Problem miłości małżeńskiej u katolików. Po latach dojdę do tego, że współżycie nie jest grzechem, ale musi wynikać z miłości, a małżonkowie muszą być w łasce uświęcającej.

   Zwykły człowiek ma małe poczucie grzechu, a seksuolodzy zalecają różne pozycje, aby seks się nie znudził. Małżeństwo, które „trzyma” tylko seks jest żałosne i upadnie...stąd rozwody po 2 latach ekscytacji cielesnej.

   Nie można też wykorzystywać współmałżonka jako „obiektu” naszych zachcianek, bo to nie podoba się Bogu i Matce Najświętszej (kontakty jednostronne).

   Dzisiaj, od rana mam pustkę w sercu i formalnie przyklęknąłem i poprosiłem Pana Jezusa, aby był ze mną: „Ojcze nasz”. Ciągnie mnie ziemia, dyskusje z żoną, mówię jej o fałszu „właścicieli Polski” (patriotów), którzy ujawniają się w pięknych samochodach.

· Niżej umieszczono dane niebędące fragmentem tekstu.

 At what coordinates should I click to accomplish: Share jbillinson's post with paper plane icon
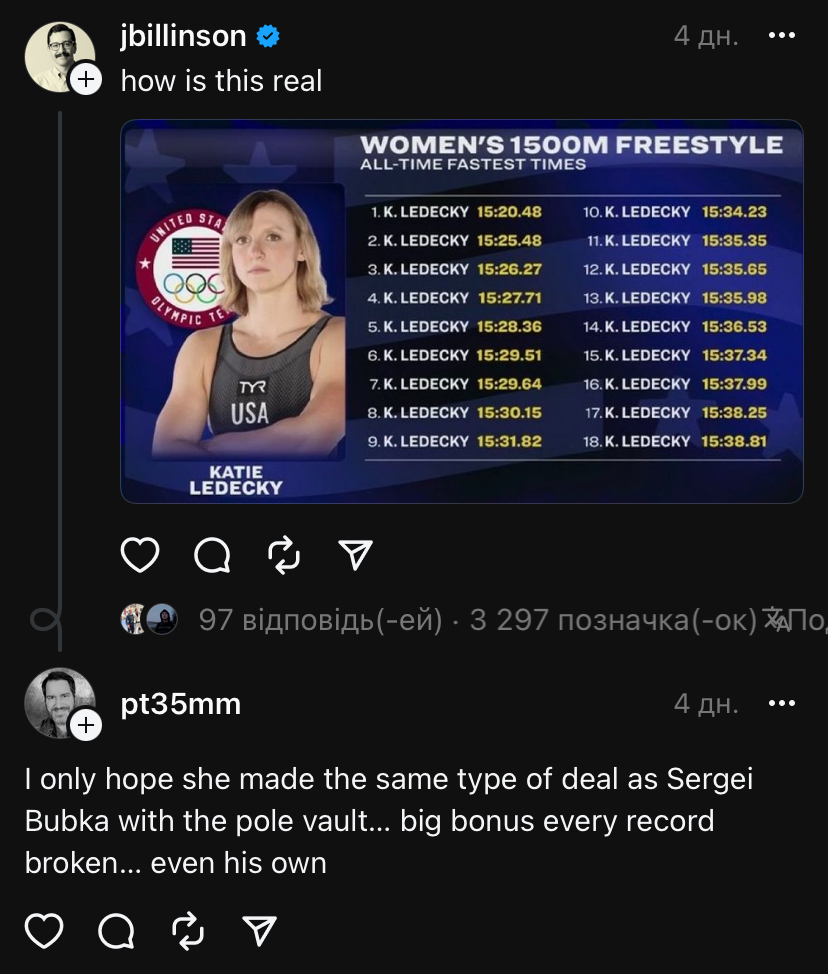coord(355,555)

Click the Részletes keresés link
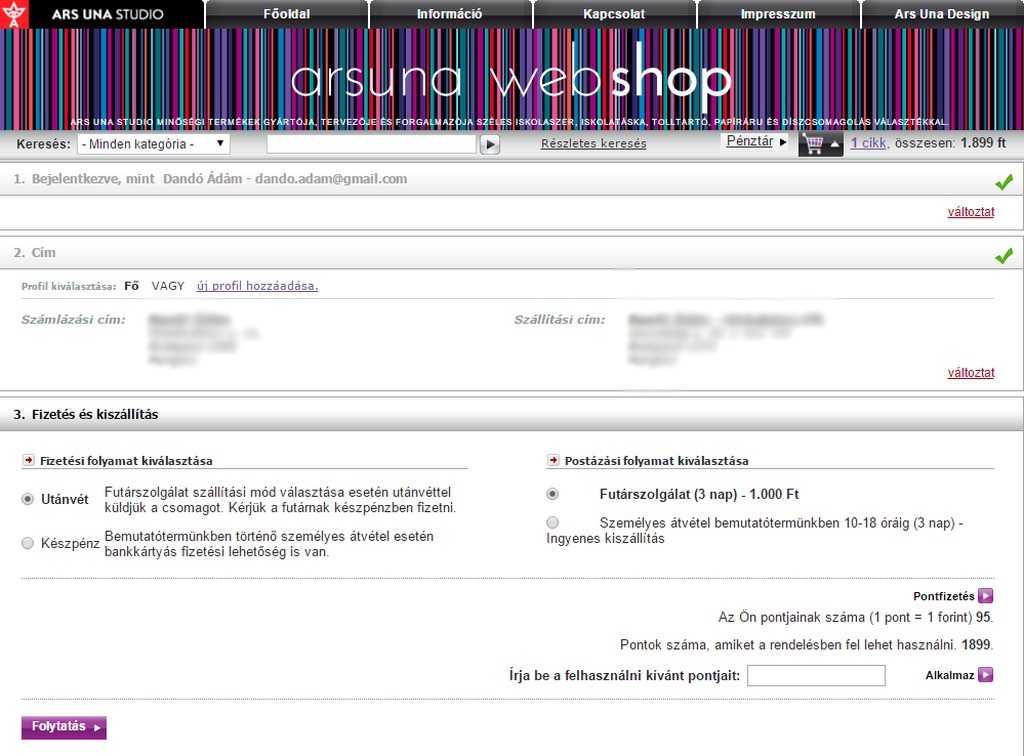pyautogui.click(x=593, y=143)
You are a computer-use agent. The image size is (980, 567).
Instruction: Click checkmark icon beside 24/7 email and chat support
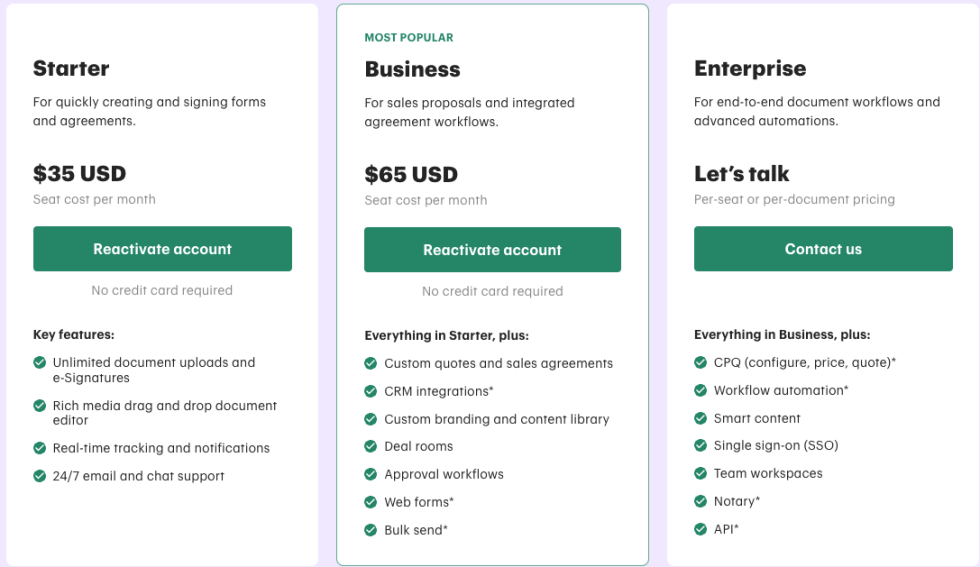click(x=39, y=476)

   To zarazem kara Boga, bo kto ma piękny samochód nie zazna spokoju. Nawet w chwili śmierci będzie sercem przy tym urządzeniu! Wczoraj prosiłem Ducha św. o upominanie mnie, gdy zacznę gadać! Właśnie nadeszła taka pomoc, a żona już pyta:

- Czy wiesz kto u nas będzie dyrektorem?

- Jaki wysłannik demona?...mruknąłem i w złości wyszedłem do pracy.

   Teraz podpisuję wyjazd karetki, gdzie zaznaczyłem: „obsługa medyczna wizyty pasterskiej Jana Pawła II Ojca Świętego". Napłynęła radość do serca, ale trwało to krótko, ponieważ już atakują faryzeusze, a zły kusi dyskusjami religijno-politycznymi! Władza szukała dowodów na moją wrogość. Raz takiego "wybiorą" i męczą aż do śmierci. Trwa system demoniczny... 

- To co, został pan pobłogosławiony przez papieża!...mimochodem rzuca kolega kierownik u którego załatwiam urlop. Każdy moment jest dobry na walkę z lekarzem katolickim. Normą jest ateizm i wiara w bożki: władzy (od brygadzisty poprzez kierownika aż do wierchuszki) z odznaczeniami i posiadaniem.

    Na szyi staruszki zauważyłem małego Jezusa z Najśw. Sercem, a to sprawiło, że powiedziałem do niej: „proszę oderwać się od ziemi, od pracy w polu...pani jest już zwolniona z obowiązku uprawiania kartofli, bo więcej uczyni pani modlitwą!"...

   W ciszy gabinetu odmawiam modlitwę przebłagalną, zły przeszkadza i podsuwa pokusę grania w karty, bo „dzisiaj wygram”!  W odpowiedzi zawołałem:

     „Panie Jezu przekazuję Ci wszystkie modlitwy, które - wypowiem po podobnym kuszeniu - w intencji dusz zapomnianych w Czyśćcu za które nikt się nie modli (najdłużej przebywające). Ty, Jezu szczególnie dla nich pragniesz litości”...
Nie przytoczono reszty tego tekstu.